■ Written task: Copy out, word for word, the stretch of lines from the very beginning through the line containing "Looking at the image, I should click on (208, 10).".

■ Input records:
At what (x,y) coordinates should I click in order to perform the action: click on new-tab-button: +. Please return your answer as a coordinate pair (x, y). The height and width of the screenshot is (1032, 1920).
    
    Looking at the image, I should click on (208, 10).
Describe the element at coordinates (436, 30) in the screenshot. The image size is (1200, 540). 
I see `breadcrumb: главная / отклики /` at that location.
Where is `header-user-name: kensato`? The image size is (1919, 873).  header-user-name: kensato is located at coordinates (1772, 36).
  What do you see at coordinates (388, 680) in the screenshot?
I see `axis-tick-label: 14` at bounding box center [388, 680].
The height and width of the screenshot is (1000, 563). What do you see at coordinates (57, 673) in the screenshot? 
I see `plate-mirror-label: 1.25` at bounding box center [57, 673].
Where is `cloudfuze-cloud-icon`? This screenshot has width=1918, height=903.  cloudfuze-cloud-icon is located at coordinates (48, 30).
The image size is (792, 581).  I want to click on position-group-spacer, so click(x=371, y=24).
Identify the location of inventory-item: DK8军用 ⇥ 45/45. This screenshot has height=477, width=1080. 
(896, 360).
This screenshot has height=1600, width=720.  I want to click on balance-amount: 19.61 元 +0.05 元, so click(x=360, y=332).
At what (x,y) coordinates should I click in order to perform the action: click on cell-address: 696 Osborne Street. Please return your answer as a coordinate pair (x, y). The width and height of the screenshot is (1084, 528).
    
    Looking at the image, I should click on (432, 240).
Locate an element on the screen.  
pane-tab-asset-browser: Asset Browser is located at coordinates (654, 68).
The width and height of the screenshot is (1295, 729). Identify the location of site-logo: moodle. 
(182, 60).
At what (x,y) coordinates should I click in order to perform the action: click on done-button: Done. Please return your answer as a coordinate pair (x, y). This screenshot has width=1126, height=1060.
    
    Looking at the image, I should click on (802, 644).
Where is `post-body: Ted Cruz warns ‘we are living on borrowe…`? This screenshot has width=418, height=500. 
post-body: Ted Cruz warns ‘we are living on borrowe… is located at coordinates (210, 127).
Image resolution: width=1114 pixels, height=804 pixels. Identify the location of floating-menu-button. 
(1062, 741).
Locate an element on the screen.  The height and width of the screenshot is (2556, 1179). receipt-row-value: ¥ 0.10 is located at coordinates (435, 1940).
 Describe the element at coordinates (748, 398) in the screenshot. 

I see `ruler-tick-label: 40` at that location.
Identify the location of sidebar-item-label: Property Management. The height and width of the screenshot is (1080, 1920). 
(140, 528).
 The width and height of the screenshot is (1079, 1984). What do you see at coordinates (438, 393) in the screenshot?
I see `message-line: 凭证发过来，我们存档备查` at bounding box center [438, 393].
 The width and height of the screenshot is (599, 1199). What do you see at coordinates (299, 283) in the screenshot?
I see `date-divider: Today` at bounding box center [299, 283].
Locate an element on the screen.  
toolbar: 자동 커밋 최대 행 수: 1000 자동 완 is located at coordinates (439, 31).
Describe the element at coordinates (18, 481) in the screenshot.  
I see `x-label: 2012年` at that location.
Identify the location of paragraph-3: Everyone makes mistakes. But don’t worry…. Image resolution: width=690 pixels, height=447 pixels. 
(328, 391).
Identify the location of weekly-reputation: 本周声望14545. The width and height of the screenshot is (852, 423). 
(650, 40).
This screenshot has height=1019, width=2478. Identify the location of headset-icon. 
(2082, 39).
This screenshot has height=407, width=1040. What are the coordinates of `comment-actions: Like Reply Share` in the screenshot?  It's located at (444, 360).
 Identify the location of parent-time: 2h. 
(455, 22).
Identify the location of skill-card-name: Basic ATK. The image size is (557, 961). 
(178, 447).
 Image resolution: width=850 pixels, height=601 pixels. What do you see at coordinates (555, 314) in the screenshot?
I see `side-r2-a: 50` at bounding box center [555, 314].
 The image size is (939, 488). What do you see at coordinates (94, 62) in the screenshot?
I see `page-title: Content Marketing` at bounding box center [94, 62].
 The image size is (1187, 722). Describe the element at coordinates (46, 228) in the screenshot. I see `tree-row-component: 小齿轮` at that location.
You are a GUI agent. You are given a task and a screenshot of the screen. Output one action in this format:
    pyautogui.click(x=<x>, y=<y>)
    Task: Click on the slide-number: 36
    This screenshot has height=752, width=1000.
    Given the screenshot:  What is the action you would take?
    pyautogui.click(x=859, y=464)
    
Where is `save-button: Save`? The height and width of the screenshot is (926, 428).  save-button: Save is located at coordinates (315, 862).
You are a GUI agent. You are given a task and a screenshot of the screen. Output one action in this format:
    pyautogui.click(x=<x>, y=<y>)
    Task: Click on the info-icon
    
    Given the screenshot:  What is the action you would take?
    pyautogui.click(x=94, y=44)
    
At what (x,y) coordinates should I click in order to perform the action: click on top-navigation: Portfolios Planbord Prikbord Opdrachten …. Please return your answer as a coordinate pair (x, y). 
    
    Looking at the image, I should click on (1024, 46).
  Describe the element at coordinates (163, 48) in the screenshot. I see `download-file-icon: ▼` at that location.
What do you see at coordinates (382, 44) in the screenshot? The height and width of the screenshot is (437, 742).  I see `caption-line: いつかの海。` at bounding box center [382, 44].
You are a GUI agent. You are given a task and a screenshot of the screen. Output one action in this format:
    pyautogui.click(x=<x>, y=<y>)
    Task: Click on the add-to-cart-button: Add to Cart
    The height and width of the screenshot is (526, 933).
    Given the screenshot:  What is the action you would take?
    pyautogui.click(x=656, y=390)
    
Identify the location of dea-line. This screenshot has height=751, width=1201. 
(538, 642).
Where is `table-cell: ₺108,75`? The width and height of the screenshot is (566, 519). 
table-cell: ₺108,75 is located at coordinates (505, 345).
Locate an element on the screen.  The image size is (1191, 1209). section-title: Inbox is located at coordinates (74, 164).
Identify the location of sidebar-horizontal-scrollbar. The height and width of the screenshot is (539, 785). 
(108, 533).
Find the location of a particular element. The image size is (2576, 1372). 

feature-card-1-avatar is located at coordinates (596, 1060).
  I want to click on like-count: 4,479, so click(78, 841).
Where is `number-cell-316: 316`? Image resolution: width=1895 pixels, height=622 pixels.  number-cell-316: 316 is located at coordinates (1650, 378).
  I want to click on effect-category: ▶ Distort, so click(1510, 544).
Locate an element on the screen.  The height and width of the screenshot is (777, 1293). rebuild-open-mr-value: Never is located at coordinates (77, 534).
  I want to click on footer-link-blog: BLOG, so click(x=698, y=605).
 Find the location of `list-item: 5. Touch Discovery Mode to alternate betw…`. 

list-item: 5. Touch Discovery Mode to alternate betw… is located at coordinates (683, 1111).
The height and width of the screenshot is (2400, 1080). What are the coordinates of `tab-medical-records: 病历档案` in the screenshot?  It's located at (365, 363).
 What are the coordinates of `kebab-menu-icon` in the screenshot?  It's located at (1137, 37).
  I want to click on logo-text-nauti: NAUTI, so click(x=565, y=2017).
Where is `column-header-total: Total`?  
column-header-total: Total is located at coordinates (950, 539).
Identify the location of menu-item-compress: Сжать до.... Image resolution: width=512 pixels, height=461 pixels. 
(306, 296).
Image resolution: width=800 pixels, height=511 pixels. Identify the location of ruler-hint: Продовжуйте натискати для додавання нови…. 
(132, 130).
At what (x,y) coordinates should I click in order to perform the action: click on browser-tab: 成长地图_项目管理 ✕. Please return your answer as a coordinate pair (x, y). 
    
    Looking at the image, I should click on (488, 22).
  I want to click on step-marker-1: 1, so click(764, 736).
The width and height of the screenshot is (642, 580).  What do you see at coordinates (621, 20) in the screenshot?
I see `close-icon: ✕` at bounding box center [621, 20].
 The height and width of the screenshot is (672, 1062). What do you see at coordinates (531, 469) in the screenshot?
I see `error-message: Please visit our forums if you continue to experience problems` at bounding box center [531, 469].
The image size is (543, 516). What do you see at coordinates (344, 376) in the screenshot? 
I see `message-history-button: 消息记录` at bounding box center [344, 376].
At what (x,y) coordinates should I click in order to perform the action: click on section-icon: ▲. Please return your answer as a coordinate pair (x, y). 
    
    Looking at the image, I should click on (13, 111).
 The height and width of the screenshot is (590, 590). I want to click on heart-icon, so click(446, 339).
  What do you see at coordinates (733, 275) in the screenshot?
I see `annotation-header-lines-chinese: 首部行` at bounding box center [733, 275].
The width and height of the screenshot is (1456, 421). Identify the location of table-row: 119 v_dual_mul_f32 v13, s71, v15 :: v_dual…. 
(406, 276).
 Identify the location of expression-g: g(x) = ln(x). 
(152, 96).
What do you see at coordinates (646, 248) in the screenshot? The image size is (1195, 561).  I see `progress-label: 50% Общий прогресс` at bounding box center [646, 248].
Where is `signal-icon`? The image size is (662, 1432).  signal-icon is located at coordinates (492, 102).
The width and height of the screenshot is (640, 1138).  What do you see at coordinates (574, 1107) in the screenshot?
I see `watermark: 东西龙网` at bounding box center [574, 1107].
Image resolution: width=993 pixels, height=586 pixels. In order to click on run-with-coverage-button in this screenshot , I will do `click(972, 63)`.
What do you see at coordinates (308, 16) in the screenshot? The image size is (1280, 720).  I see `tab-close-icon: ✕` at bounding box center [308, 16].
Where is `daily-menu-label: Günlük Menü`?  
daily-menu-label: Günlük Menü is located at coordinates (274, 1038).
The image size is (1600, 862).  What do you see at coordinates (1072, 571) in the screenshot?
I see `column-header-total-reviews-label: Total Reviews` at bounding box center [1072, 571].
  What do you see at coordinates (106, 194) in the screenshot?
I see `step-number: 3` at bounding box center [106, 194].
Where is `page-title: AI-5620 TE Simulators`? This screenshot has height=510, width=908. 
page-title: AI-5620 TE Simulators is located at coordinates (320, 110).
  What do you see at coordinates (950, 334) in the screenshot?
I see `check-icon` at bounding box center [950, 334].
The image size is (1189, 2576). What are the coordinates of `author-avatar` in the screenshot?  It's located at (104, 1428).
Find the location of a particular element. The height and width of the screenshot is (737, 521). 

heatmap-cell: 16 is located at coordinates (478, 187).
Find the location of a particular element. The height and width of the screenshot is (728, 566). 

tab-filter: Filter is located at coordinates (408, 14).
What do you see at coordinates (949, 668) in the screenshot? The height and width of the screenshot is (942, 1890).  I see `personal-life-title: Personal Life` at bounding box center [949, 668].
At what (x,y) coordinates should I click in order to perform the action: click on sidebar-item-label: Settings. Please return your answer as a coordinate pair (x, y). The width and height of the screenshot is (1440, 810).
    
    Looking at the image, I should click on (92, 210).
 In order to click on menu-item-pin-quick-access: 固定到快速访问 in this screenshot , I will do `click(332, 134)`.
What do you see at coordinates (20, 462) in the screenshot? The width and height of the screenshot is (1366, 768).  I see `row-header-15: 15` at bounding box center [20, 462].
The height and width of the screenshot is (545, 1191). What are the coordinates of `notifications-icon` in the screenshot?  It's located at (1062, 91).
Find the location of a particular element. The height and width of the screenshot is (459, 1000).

■ Written response:
At what (x,y) coordinates should I click in order to perform the action: click on new-tab-button: +. Please return your answer as a coordinate pair (x, y). The height and width of the screenshot is (1032, 1920).
    
    Looking at the image, I should click on (208, 10).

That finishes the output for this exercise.